## Directive
Give everything from the line containing "You are a computer-use" down to the line containing "point(570,648)" as a JSON list of strings, one string per line, leaving out blank lines.

## Recorded data

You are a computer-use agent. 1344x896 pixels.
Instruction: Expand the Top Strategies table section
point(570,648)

* * *

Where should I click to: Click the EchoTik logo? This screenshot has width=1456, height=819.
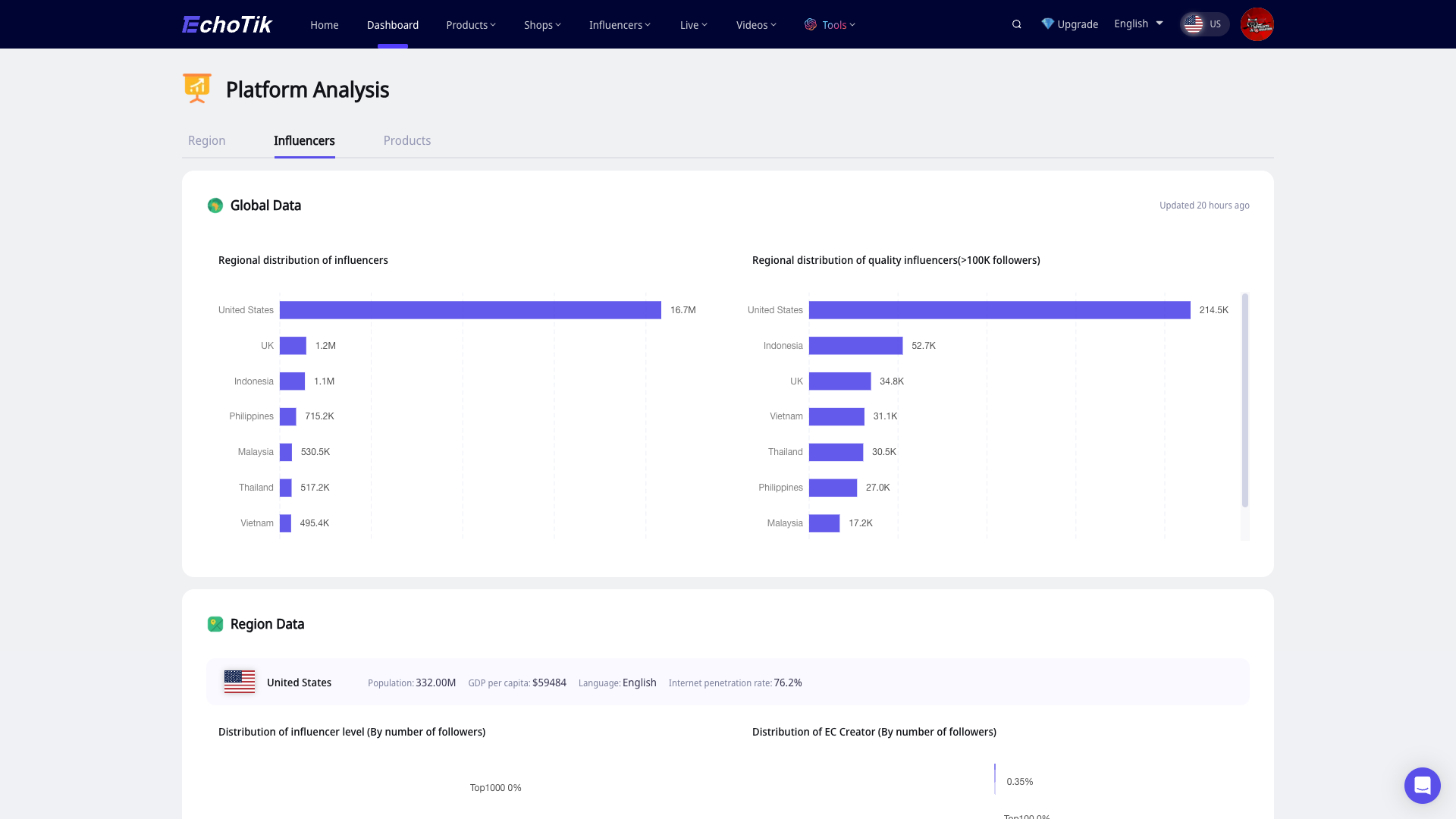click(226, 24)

## Exercise output
[
  "You are a computer-use agent. 1344x896 pixels.",
  "Instruction: Expand the Top Strategies table section",
  "point(570,648)"
]